It is hard to realize the impact you are having on the visual health of others when you only see, on average, six patients a week as a student in optometry school. At the end of September, I had the opportunity to embark on a journey that will forever remind me that I do make a difference within the field of optometry.
Despite the hurricane devastation in other areas of the Caribbean, Jamaica was spared. It became my home, clinic, and oasis for a week. We had a team of students, opticians, doctors, and humanitarians that all had the privilege to serve the Jamaican population in Duncans, Trelawny for the length of the entire week through iCARE-Great Shape! Inc.
In just one day, we transformed an 1800s Methodist Church into a working optometry clinic with a dispensary. The next morning, word got out there was an eye-care facility at no cost. Hundreds of natives lined the church in the beaming Jamaican sun waiting to have their health and vision assessed. Services that are so accessible to us became an event that hundreds traveled very far to receive.

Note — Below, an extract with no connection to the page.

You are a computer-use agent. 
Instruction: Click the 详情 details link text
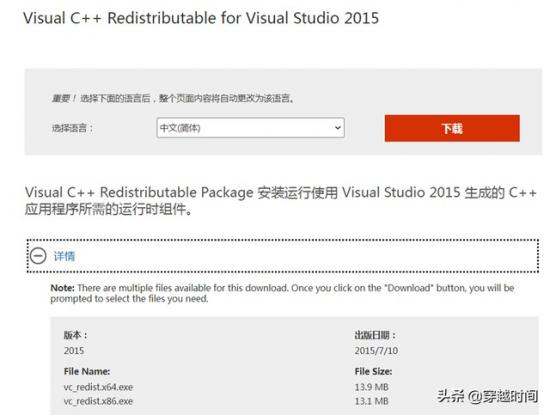pos(64,256)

In the midst of a fast-paced, crowded clinic, I became a valuable asset. I was able to seamlessly change between stations to where I was needed most, share my knowledge and expertise, and accurately, clinically evaluate patients all because of the skill set that I have attained. With all my knowledge acquired thus far from the Illinois College of Optometry, I was able to power through trial frame refractions, discover clinical findings in pathology, successfully work in the dispensary, and help out with multiple entrance testing stations.
The days were long, hot, and exhausting, but worth every minute. After I experienced the joy, relief, and gratitude a patient expressed when they were taken care of without having to spend a penny, nothing else seemed to matter. As a team, we were able to see 1,552 patients, perform 38 surgeries, and created 138 custom-made eyeglasses. Perhaps the most important statistic was that, even with limited time and resources, not one Jamaican was turned away for the entire week the clinic was open. The appreciation and love of each patient were astounding.
It was such a pleasure to care for and build relationships with the people of Jamaica. It was a pleasant reminder that what I have decided to make my passion and career will actually change and help the lives of many. With the many tragic events currently happening around the world, I was humbled to be in a place where the motto “One Love” was sung, written, stated and felt so deeply. The message is simple but profound—to have one universal love in which all people treat and care for one another, without any other variables limiting the ability to become one, cohesive world.